Work to complete
Please copy out all of the material below, switching each "checkbox" to "check box" and leaving everything else unchanged.

=====

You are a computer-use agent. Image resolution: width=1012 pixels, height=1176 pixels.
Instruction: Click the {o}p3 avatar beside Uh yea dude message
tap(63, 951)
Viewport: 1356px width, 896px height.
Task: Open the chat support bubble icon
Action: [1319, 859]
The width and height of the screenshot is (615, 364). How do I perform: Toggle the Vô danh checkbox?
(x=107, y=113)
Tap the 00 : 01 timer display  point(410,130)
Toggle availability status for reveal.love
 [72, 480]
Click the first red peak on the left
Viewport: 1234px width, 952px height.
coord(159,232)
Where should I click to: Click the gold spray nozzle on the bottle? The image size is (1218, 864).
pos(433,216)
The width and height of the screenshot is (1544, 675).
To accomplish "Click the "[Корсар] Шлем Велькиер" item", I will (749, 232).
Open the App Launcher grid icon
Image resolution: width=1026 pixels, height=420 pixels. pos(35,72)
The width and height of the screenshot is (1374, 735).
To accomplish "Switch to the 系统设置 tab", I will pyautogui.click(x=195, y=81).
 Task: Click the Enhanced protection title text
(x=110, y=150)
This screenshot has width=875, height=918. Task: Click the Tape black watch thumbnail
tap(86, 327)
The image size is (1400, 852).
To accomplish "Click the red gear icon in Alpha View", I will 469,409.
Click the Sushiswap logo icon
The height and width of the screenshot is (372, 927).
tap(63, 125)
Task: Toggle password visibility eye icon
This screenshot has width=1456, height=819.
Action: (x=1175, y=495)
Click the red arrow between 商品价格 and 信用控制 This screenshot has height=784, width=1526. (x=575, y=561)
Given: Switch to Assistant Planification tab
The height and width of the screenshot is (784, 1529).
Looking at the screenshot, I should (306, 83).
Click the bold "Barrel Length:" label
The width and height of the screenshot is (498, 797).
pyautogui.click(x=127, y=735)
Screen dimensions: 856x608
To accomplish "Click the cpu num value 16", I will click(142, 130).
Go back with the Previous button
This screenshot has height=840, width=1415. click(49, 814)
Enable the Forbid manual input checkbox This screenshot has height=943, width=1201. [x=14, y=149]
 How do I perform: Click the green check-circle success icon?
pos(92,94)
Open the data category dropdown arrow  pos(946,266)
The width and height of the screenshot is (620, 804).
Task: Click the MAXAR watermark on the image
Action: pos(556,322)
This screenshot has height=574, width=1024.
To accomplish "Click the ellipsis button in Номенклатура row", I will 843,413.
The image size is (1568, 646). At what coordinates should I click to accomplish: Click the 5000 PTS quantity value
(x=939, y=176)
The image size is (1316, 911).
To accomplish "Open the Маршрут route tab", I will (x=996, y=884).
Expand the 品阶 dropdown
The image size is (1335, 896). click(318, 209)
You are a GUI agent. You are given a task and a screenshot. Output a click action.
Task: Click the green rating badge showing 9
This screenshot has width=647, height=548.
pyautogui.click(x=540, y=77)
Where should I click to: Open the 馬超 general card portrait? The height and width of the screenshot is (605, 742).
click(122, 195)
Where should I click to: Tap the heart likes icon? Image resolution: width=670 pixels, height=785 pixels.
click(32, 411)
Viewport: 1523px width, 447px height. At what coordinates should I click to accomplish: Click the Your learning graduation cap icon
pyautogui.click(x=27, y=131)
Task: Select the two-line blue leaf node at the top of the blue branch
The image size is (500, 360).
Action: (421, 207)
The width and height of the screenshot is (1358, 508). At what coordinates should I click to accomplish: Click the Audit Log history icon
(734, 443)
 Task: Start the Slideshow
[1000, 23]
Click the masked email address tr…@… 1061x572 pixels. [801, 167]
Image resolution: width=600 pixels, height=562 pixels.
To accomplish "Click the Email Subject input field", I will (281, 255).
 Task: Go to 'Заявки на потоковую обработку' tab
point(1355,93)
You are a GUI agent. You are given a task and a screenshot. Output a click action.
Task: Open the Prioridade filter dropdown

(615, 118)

=====

Task response
You are a computer-use agent. Image resolution: width=1012 pixels, height=1176 pixels.
Instruction: Click the {o}p3 avatar beside Uh yea dude message
tap(63, 951)
Viewport: 1356px width, 896px height.
Task: Open the chat support bubble icon
Action: [1319, 859]
The width and height of the screenshot is (615, 364). How do I perform: Toggle the Vô danh check box?
(x=107, y=113)
Tap the 00 : 01 timer display  point(410,130)
Toggle availability status for reveal.love
 [72, 480]
Click the first red peak on the left
Viewport: 1234px width, 952px height.
coord(159,232)
Where should I click to: Click the gold spray nozzle on the bottle? The image size is (1218, 864).
pos(433,216)
The width and height of the screenshot is (1544, 675).
To accomplish "Click the "[Корсар] Шлем Велькиер" item", I will (749, 232).
Open the App Launcher grid icon
Image resolution: width=1026 pixels, height=420 pixels. pos(35,72)
The width and height of the screenshot is (1374, 735).
To accomplish "Switch to the 系统设置 tab", I will pyautogui.click(x=195, y=81).
 Task: Click the Enhanced protection title text
(x=110, y=150)
This screenshot has width=875, height=918. Task: Click the Tape black watch thumbnail
tap(86, 327)
The image size is (1400, 852).
To accomplish "Click the red gear icon in Alpha View", I will 469,409.
Click the Sushiswap logo icon
The height and width of the screenshot is (372, 927).
tap(63, 125)
Task: Toggle password visibility eye icon
This screenshot has width=1456, height=819.
Action: (x=1175, y=495)
Click the red arrow between 商品价格 and 信用控制 This screenshot has height=784, width=1526. (x=575, y=561)
Given: Switch to Assistant Planification tab
The height and width of the screenshot is (784, 1529).
Looking at the screenshot, I should (306, 83).
Click the bold "Barrel Length:" label
The width and height of the screenshot is (498, 797).
pyautogui.click(x=127, y=735)
Screen dimensions: 856x608
To accomplish "Click the cpu num value 16", I will click(142, 130).
Go back with the Previous button
This screenshot has height=840, width=1415. click(49, 814)
Enable the Forbid manual input check box This screenshot has height=943, width=1201. [x=14, y=149]
 How do I perform: Click the green check-circle success icon?
pos(92,94)
Open the data category dropdown arrow  pos(946,266)
The width and height of the screenshot is (620, 804).
Task: Click the MAXAR watermark on the image
Action: pos(556,322)
This screenshot has height=574, width=1024.
To accomplish "Click the ellipsis button in Номенклатура row", I will 843,413.
The image size is (1568, 646). At what coordinates should I click to accomplish: Click the 5000 PTS quantity value
(x=939, y=176)
The image size is (1316, 911).
To accomplish "Open the Маршрут route tab", I will (x=996, y=884).
Expand the 品阶 dropdown
The image size is (1335, 896). click(318, 209)
You are a GUI agent. You are given a task and a screenshot. Output a click action.
Task: Click the green rating badge showing 9
This screenshot has width=647, height=548.
pyautogui.click(x=540, y=77)
Where should I click to: Open the 馬超 general card portrait? The height and width of the screenshot is (605, 742).
click(122, 195)
Where should I click to: Tap the heart likes icon? Image resolution: width=670 pixels, height=785 pixels.
click(32, 411)
Viewport: 1523px width, 447px height. At what coordinates should I click to accomplish: Click the Your learning graduation cap icon
pyautogui.click(x=27, y=131)
Task: Select the two-line blue leaf node at the top of the blue branch
The image size is (500, 360).
Action: (421, 207)
The width and height of the screenshot is (1358, 508). At what coordinates should I click to accomplish: Click the Audit Log history icon
(734, 443)
 Task: Start the Slideshow
[1000, 23]
Click the masked email address tr…@… 1061x572 pixels. [801, 167]
Image resolution: width=600 pixels, height=562 pixels.
To accomplish "Click the Email Subject input field", I will (281, 255).
 Task: Go to 'Заявки на потоковую обработку' tab
point(1355,93)
You are a GUI agent. You are given a task and a screenshot. Output a click action.
Task: Open the Prioridade filter dropdown

(615, 118)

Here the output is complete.